Your work has a playful quality, with witches hats and strange beings. Could you tell us about your work and your process?

My work is based largely around notions of travel. How we collect our experiences of journeying and how we recount those stories of encounters. I grew up with stories of all kinds; fairytales, stories invented by my dad and stories that hold truths behind fantasy. In some way I want my paintings to be like excerpts from a story, that show snippets and moments, leaving many blanks for the audience to work through. I'm realising more that the things I'm interested in painting are subjects I've always been interested in. At the beginning of the idea it seems to have sourced from one thing, but the more I muse on it, I realise that there are so many more moments wrapped up in it. The witches hats, for example, were inspired by the ornate roofs of some of the buildings in Leipzig that I saw at the beginning of my residency. At the time I was really interested in how the west see indigenous ritual and witchcraft. Having been introduced to some ideas of modern day witchcraft in Mexico and then starting my residency in Germany, witches were very much on my mind.
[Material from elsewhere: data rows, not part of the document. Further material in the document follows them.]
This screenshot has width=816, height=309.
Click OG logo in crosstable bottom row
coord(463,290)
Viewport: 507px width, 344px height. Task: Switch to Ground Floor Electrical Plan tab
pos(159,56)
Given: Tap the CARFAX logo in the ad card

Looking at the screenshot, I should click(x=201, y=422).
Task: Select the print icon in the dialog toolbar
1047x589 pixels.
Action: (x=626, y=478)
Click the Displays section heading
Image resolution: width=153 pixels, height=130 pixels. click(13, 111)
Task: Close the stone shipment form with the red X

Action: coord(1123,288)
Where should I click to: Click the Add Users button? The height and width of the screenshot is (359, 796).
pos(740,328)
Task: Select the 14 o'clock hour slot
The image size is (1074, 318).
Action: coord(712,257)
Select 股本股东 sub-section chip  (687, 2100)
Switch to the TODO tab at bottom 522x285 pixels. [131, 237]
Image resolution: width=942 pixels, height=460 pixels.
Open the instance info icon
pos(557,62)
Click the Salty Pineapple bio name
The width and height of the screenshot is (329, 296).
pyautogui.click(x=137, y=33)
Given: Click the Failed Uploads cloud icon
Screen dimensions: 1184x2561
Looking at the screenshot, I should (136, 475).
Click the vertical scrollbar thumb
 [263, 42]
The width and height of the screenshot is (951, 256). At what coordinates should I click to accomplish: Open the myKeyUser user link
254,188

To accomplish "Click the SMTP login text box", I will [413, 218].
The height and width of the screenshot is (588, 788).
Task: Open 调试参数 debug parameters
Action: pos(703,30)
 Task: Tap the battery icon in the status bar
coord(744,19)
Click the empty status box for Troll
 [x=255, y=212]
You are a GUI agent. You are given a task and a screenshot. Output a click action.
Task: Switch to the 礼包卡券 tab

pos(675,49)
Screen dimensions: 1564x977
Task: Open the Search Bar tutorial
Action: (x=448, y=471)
I wanted to use such an overused motif (the witches hat) to explore the many layers that this motif can project. From a young age I have always been fascinated by witches and magic; my brother and I used to dress up as witches and make potions from all of the products in our bathroom cabinets and Ronald Dahl the witches gave my nightmares for years. So I think by working with this motif I was trying to access and simplify all these residual memories. The use of bright, saccharine colours within my work is an attempt to make the unknown less fearful. We are often scared of things we can't comprehend, or things that we find weird. I want to harness these strange moments. I use playfulness to break down things that seem exotic or dark in order to create spaces within which the viewer can wander and explore.

The monsters and strange beings in the paintings are a way of having figuration within the work without having figures. It's still drummed into me that if I'm painting a person then I'm painting some kind of portrait which isn't what I want. The figurative elements are anchoring points within otherwise largely abstract works. They're my language of motifs that I'm trying to build; to express ideas of places or memories of feelings of places and moments.

The Witch's Lagoon, 2016

Feet for dancing, 2016

What are have you seen recently that has resonated with you?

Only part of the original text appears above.